Balance of Payments
A balance of payments (BOP) sheet is an accounting record of all monetary transactions between a country and the rest of the world. These transactions include payments for the country's exports and imports of goods, services, and financial capital, as well as financial transfers. The BOP summarizes international transactions for a specific period, usually a year, and is prepared in a single currency, typically the domestic currency for the country concerned. Sources of funds for a nation, such as exports or the receipts of loans and investments, are recorded as positive or surplus items. Uses of funds, such as for imports or to invest in foreign countries, are recorded as negative or deficit items.
When all components of the BOP sheet are included it must sum to zero with no overall surplus or deficit. For example, if a country is importing more than it exports, its trade balance will be in deficit, but the shortfall will have to be counter balanced in other ways – such as by funds earned from its foreign investments, by running down reserves or by receiving loans from other countries. While the overall BOP sheet will always balance when all types of payments are included, imbalances are possible on individual elements of the BOP, such as the current account.

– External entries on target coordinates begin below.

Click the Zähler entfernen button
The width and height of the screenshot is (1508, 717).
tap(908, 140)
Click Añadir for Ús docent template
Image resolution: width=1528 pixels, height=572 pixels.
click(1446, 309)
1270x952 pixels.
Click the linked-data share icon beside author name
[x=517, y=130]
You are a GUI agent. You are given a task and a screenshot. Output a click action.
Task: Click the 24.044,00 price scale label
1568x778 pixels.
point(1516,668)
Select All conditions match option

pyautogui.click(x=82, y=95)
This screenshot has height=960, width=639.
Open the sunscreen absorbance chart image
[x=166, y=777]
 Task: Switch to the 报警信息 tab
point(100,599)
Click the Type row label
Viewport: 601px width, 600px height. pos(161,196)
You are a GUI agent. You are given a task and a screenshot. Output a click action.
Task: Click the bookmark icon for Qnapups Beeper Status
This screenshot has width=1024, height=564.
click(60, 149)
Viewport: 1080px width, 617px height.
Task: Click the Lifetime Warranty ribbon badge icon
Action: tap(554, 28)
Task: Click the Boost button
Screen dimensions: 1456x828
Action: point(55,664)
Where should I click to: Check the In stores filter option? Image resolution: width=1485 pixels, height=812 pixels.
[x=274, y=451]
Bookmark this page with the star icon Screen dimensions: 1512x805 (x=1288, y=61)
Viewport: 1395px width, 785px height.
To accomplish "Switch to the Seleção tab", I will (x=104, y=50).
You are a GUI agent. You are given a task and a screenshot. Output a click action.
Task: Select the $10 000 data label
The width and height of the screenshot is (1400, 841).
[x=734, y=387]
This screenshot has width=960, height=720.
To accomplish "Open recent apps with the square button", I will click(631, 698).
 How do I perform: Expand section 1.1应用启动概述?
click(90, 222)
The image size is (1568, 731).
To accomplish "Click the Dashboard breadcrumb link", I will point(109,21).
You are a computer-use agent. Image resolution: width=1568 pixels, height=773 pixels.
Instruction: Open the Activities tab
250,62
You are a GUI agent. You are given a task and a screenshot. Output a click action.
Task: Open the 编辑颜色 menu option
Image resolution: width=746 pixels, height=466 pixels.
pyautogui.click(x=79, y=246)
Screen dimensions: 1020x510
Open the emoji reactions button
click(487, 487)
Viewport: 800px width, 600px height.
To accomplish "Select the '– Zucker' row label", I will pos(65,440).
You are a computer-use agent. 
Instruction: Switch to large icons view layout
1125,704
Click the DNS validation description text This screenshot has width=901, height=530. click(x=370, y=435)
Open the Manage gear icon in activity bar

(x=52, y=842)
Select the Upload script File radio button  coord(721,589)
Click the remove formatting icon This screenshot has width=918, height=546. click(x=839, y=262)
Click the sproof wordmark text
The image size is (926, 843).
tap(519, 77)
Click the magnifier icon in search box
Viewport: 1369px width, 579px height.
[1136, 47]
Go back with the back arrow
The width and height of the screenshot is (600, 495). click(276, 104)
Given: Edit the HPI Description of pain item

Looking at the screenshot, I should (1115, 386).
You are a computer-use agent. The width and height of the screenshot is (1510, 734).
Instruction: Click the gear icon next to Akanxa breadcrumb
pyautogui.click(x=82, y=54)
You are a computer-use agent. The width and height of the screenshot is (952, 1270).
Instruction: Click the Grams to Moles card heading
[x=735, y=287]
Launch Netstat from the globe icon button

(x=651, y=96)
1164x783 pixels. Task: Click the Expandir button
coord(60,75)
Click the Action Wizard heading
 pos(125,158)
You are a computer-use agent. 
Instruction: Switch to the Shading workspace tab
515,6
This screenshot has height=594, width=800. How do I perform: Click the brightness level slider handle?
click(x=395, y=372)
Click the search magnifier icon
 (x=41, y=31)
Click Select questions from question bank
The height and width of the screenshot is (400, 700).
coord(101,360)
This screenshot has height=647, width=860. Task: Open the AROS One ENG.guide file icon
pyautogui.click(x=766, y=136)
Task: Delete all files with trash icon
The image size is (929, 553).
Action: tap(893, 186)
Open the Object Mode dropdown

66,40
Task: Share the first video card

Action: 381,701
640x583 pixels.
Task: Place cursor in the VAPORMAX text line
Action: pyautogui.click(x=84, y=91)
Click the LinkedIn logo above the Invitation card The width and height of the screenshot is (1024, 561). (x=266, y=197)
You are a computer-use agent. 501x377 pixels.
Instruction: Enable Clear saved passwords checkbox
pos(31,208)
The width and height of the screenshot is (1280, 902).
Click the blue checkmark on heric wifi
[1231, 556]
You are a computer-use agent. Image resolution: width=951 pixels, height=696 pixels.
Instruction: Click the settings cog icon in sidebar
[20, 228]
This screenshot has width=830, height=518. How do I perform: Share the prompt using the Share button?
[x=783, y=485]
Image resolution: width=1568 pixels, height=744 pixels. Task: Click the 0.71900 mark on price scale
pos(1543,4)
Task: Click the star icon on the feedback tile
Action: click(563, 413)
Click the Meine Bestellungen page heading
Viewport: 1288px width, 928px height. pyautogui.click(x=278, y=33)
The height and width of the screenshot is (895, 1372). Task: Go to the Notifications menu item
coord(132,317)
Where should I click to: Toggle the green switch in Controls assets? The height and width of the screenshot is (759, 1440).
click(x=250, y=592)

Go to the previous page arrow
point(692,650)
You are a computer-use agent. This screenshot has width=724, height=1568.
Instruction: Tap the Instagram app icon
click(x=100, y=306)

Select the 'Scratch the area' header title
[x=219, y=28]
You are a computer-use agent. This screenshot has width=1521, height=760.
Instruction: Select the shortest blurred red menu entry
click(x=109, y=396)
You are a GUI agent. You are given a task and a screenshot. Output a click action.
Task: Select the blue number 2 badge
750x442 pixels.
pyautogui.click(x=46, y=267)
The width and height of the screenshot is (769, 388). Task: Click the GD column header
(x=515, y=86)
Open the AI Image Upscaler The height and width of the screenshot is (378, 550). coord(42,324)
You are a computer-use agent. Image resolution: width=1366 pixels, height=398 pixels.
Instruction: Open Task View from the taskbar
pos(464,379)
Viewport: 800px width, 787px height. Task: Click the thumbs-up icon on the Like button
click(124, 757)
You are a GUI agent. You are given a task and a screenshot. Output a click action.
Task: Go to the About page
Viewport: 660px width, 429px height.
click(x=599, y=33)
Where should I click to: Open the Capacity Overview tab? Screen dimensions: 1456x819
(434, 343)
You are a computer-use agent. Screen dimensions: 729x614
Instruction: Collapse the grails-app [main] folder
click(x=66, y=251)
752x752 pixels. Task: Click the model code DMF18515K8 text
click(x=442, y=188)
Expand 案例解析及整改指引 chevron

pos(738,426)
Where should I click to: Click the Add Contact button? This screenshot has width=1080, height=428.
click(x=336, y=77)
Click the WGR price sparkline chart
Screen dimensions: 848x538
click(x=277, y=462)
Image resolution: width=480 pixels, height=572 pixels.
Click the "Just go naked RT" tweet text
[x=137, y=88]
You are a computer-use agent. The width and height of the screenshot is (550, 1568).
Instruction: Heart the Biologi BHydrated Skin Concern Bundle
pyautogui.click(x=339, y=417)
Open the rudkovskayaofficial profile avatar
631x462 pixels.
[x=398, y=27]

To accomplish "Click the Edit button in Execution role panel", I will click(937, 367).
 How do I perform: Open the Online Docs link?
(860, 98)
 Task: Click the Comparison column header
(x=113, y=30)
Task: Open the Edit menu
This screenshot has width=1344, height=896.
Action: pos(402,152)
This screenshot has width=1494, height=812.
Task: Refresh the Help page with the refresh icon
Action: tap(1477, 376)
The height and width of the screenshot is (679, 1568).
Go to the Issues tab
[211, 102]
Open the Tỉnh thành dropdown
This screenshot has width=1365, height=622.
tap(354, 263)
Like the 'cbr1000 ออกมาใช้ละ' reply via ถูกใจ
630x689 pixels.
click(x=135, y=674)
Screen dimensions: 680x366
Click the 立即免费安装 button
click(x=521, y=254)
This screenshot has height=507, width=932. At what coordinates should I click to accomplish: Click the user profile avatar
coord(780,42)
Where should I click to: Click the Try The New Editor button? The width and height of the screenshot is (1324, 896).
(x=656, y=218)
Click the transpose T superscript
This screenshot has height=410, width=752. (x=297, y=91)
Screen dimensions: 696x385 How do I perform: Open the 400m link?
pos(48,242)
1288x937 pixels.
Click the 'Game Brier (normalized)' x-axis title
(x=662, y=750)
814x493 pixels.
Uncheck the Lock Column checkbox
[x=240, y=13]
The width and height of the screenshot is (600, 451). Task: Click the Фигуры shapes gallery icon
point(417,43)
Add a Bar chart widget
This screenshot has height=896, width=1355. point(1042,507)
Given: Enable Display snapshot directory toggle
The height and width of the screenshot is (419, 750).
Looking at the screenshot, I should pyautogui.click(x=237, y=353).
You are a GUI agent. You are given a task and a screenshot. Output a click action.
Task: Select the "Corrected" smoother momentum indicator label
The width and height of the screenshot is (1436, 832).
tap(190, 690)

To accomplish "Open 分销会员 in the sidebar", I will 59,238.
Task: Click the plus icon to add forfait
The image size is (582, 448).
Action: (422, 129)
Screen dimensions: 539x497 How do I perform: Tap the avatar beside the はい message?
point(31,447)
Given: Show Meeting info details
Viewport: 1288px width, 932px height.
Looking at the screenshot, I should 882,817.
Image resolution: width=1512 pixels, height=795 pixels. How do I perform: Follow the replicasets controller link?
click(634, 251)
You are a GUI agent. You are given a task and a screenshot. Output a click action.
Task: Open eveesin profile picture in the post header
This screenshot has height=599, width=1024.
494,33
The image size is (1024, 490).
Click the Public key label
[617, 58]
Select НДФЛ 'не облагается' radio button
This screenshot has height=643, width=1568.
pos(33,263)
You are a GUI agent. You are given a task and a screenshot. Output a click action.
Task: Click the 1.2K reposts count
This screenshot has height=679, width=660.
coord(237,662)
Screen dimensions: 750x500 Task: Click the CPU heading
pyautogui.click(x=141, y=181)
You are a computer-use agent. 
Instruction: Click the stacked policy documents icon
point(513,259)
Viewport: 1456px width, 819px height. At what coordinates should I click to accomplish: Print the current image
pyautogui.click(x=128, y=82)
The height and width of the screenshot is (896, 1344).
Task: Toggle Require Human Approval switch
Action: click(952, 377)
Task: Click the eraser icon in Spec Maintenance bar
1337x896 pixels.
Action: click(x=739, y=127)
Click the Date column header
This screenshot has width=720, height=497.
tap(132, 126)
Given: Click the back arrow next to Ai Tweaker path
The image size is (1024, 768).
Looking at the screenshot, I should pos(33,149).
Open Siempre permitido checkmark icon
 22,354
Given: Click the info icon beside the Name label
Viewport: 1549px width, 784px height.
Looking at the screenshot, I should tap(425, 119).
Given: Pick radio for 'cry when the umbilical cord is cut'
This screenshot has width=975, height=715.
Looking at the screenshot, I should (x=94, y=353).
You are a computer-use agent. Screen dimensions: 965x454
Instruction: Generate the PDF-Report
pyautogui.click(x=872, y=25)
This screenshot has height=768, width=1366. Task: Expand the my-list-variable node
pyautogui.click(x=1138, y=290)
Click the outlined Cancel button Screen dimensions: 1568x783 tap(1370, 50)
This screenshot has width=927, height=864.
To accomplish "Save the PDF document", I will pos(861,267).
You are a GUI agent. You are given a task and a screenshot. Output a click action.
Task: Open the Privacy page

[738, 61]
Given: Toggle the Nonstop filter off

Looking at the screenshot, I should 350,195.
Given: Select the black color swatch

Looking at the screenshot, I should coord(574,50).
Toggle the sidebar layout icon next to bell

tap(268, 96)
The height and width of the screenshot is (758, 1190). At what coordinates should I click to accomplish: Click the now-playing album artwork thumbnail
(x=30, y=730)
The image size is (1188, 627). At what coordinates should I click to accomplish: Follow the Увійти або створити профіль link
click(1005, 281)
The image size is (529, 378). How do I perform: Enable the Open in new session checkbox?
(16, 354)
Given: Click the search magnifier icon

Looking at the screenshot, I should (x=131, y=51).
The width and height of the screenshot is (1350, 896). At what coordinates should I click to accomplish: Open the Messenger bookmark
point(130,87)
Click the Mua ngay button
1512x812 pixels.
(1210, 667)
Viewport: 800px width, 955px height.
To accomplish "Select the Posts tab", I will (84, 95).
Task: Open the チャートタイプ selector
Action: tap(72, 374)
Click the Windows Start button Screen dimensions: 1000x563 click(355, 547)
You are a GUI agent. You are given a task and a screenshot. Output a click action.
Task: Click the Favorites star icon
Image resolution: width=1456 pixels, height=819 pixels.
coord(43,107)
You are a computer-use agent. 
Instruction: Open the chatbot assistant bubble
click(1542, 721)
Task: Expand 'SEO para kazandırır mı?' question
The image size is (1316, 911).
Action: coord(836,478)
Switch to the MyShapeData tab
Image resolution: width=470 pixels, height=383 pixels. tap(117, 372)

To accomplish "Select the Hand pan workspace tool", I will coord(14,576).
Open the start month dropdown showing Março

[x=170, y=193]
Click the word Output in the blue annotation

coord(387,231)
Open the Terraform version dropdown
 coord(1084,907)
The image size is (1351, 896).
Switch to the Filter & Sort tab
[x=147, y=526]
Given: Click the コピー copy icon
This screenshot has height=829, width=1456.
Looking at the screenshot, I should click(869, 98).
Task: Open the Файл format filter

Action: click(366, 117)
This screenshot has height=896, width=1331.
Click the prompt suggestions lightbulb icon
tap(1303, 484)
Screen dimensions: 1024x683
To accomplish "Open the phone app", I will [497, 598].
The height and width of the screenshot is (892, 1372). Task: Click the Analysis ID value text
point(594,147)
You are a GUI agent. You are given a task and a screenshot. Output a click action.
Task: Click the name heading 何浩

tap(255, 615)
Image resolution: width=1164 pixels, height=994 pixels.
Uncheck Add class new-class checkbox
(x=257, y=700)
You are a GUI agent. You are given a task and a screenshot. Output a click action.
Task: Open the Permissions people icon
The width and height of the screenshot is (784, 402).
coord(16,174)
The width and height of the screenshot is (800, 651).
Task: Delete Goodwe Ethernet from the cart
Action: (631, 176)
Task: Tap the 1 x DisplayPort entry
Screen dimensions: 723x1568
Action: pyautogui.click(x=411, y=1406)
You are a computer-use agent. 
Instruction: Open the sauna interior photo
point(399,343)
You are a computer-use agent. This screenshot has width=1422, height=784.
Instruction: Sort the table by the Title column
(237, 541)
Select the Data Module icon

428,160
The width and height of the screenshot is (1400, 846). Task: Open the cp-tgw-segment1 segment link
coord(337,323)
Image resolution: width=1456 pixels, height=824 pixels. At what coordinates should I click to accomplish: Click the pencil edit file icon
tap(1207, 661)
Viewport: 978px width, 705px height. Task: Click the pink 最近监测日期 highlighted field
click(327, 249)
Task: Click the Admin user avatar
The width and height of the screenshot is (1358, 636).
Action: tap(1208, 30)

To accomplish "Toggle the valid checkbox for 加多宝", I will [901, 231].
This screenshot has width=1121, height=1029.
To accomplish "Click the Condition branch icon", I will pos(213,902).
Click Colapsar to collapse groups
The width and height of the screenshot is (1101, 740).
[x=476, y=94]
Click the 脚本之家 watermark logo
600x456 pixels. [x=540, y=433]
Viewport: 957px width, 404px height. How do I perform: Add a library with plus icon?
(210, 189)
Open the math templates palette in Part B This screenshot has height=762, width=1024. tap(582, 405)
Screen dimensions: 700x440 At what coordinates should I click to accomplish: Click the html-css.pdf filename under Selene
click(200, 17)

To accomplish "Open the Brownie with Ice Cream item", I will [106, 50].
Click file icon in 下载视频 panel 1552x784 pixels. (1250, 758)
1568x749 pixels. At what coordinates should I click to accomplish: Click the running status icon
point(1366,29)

This can result in surplus countries accumulating hoards of wealth, while deficit nations become increasingly indebted. Historically there have been different approaches to the question of how to correct imbalances and debate on whether they are something governments should be concerned about. With record imbalances held up as one of the contributing factors to the financial crisis of 2007–2010, plans to address global imbalances have been high on the agenda of policy makers since 2009.